US News

Battle-tough beauty no ‘wimpy girly girl’

When war reporter Lara Logan’s co-workers learned that she had to be hospitalized after being attacked in Egypt, they knew it was serious.

Logan, CBS’s chief foreign correspondent, is known as much for her toughness as for her good looks, so it was clear things were bad.

“She’s not a wimpy, girly girl — she had a pocket for lipstick sewn into her flak jacket as a joke,” one source told The Post yesterday.

Riots, bloodshed and even physical attacks have been part of Logan’s job for years, and colleagues said she relishes her role as being a seasoned reporter in the world’s worst war-torn areas.

When the 39-year-old South African native was embedded with a US Army unit on the Afghan border shortly after 9/11, the armored Humvee she was traveling in was attacked by an anti-tank missile.

The inside of Logan’s mouth was torn up and her face left swollen and bruised.

But when the Army tried to ship her home, she balked.

“I was just enraged,” she told The Washington Post in a 2008 interview. “I’d already been blown up. I said, ‘I’ll just put an ice pack on.’ There was no way I was going to leave, no way in hell.”

Logan wound up never even telling her mother, who was dying, that she had been hurt.

The beautiful war correspondent started her journalism career early on, pushing for and landing a job at the Sunday Tribune in Durban, South Africa, while in high school.

Soon after, she came to New York, working as a hostess at the Water Club on the East River in Manhattan.

When she decided to get serious about reporting again, she returned to South Africa, went to college, took modeling jobs to earn extra cash, and quickly landed a job with a local TV news service.

From there, she launched her international career, traveling throughout the Mideast on stringer gigs with CBS, NBC, ABC and CNN.

It was a CBS Radio freelance job that finally helped her land a coveted correspondent’s position on CBS’s “60 Minutes.”

She once told The New York Times that she’s well aware of the risks to her job.

But “I think you’re not really thinking about being afraid,” she said.

“For me, I’m just so happy to be there, in that situation. It’s so fascinating.

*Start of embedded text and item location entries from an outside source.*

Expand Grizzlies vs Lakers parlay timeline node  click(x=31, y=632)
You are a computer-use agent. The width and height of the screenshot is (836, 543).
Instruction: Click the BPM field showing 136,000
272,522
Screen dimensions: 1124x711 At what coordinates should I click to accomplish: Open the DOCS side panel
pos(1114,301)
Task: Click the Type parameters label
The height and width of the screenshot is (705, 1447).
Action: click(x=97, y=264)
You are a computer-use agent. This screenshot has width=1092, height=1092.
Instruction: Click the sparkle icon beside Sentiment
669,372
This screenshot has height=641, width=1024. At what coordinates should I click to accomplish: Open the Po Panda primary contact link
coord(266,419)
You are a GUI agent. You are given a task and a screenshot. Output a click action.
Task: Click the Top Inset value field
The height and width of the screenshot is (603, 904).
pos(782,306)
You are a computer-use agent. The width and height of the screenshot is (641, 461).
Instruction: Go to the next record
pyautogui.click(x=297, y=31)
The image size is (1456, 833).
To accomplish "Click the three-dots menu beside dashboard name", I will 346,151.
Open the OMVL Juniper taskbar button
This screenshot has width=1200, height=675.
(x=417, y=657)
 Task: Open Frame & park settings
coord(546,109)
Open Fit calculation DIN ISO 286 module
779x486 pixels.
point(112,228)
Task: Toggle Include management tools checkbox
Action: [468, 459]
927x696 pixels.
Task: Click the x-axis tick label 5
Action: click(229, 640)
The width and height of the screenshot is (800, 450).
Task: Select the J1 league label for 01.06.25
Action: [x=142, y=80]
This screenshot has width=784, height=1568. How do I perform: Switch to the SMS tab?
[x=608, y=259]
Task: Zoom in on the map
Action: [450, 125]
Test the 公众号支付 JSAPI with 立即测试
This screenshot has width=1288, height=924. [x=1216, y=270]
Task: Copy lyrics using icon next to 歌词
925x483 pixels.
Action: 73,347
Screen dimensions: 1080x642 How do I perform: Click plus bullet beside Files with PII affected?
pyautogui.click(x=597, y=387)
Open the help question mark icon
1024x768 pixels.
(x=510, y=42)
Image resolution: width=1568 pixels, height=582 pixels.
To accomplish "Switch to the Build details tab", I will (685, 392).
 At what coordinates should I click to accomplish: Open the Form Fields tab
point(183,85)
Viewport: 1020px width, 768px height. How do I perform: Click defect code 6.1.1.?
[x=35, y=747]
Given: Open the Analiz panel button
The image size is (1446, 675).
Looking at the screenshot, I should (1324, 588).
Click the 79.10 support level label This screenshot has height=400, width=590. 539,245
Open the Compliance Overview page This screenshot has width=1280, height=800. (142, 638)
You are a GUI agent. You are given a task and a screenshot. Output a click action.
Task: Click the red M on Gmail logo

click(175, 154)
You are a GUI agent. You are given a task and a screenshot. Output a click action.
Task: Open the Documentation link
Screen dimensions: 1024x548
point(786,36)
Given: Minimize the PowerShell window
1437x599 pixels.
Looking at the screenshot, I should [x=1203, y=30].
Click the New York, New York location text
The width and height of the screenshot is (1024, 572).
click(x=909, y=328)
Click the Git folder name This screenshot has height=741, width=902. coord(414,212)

You get a view into life that you wouldn’t otherwise have.”

But Logan’s stellar rise came with a heavy personal cost at times, she said.

While covering Baghdad in the mid-2000s, her six-year marriage to former professional basketballer Jason Siemon fell apart, she said.

And there’s an infamous incident in 2008 in Iraq involving her relationship with a then-still-married US contractor, Joseph Burkett.

Burkett allegedly brawled with one of Logan’s exes, CNN correspondent Michael Ware, in a Baghdad “safehouse,” and in the ensuing headlines, it was later revealed that Logan was pregnant with Burkett’s child.

Logan and Burkett are now married and has two children.